EXERCISE AIM — Omitting every picture, copy the lines from the one that contains "Pick the UZI冲锋枪-狂欢 colorful skin" through the last line of the records below, exactly and with nothing added.

RECORDS PROVIDED —

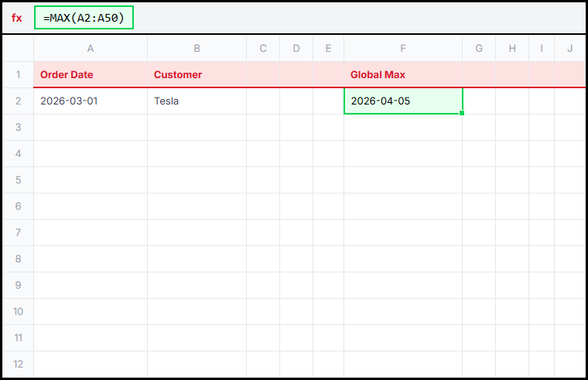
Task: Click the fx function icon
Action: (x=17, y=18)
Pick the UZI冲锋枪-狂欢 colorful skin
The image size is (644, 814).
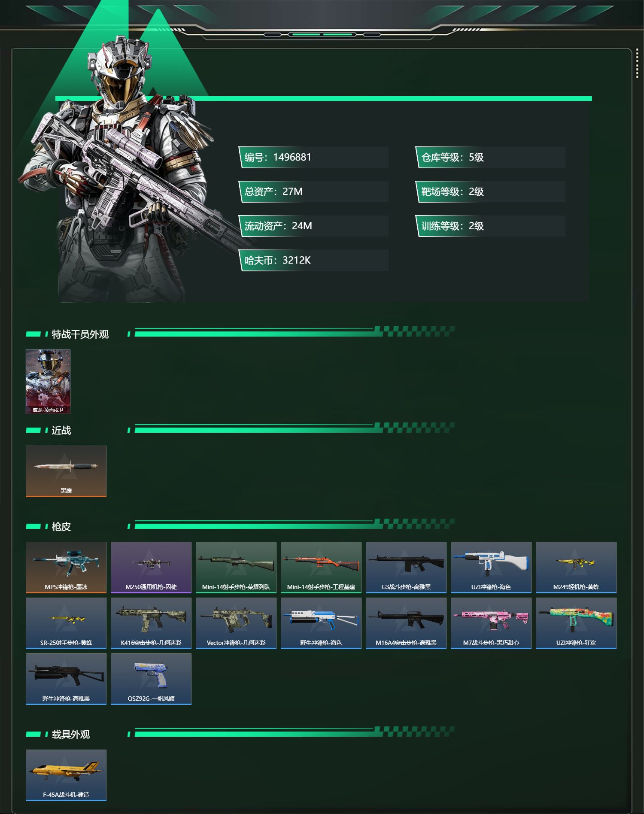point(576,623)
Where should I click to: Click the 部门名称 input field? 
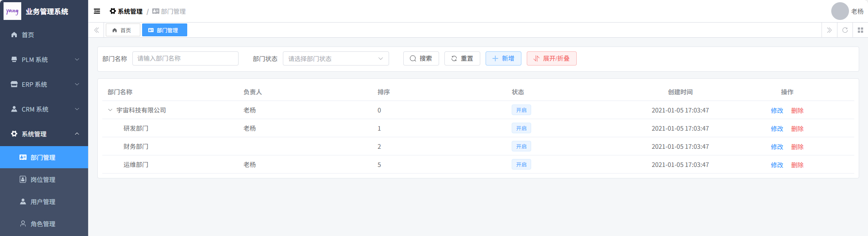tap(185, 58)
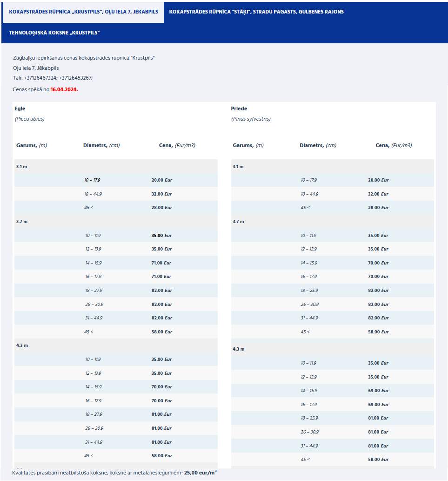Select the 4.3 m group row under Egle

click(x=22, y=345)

ANSWER FOR THE TASK —
Pick the UZI冲锋枪-狂欢 colorful skin
The image size is (644, 814).
point(576,623)
Where should I click to: Click the 部门名称 input field? 
tap(185, 58)
Select the 4.3 m group row under Egle

click(x=22, y=345)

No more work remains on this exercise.